El aceite catalán, mercurial, alquímico, tiene sentido que esté en el corazón de la nigromancia indepe. Lo que yo me pregunto es qué va a haber en la tan popular mesa de negociación. No me refiero a qué aceite o qué tomates mitológicos suyos, como tomates de Hércules, van a pedir los indepes que haya sobre la mesa, para el desayuno o para la simbología, como cuando Torra trajo una planta amarilla a la Moncloa a comerse los geranios de todas las zarzuelas. Me refiero a si lo que está planeado es que nos tengamos que comer todo lo catalán y tirar todo lo españolista, por rancio o por africano. Tirar no ya nuestras olivas lorquianas y nuestro vino como fenicio, sino tirar la democracia, la ciudadanía y los derechos, en Cataluña y fuera. Sí, a ver cómo queda en esa mesa el reparto del mercado, de la pela, de las esencias, de las servidumbres y de las humillaciones. Ellos quieren sólo su aceite y sólo su sangre, que quizá van mezclados como en esa luz de matadero que dan las mariposas que se les ponen a los santos. O quieren lo suyo y lo de los demás. Que España les lleve camareros y chachas, y dinero, que sigue valiendo aunque sean duros de Franco, y que ellos derramen sobre España la civilización y el cava meón de las despedidas de soltera. A lo mejor es eso, que quieren lo suyo y lo de los demás, porque tampoco les sale tan caro: apenas traerle a Sánchez un licorcito y un chirimbolo para su colección monclovita de pufs de picadero, venganzas de niño y vanidades de muerto de hambre.
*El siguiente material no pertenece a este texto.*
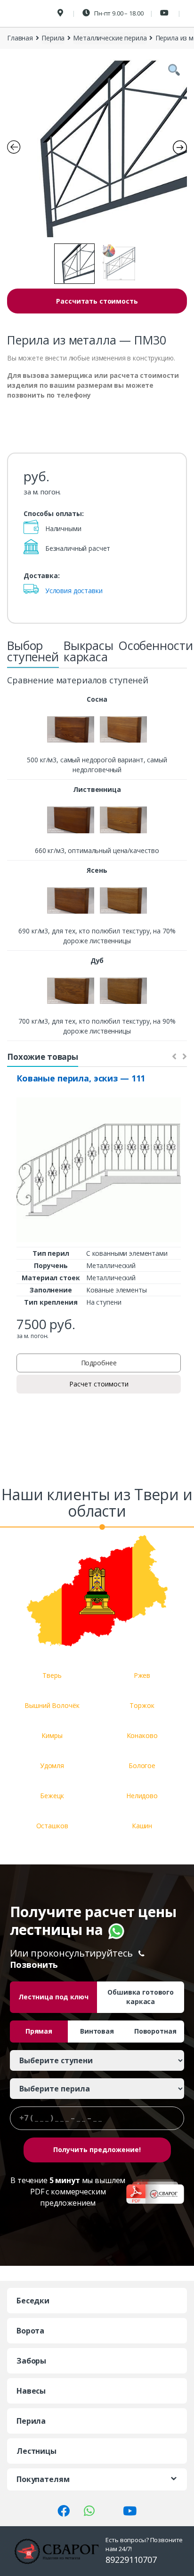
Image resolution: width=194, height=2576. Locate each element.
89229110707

En la cafetería del Parlamento catalán se ha colado aceite no catalán, que enseguida algún nativo ha reconocido por su aspecto, por el ajo español que emanaba, por el brillo moro de sus gotas de ojos moros, por la manera en la que el pan tumaca protestaba como si fuera Marta Ferrusola quejándose de que sus hijos no pueden jugar en el parque porque está lleno de castellanos. En Cataluña, la policía de la pureza ya está mirando la raza de los lamparones de las servilletas, leyendo las frases de los sobres de azúcar, calibrando el moreno del pan después del de los camareros y preguntando si el cerdo del jamón ha sido sacrificado convenientemente mirando hacia Montserrat, por si hay ahí contaminación, herejía, profanación y enemigos del pueblo disimulando su motín entre churros.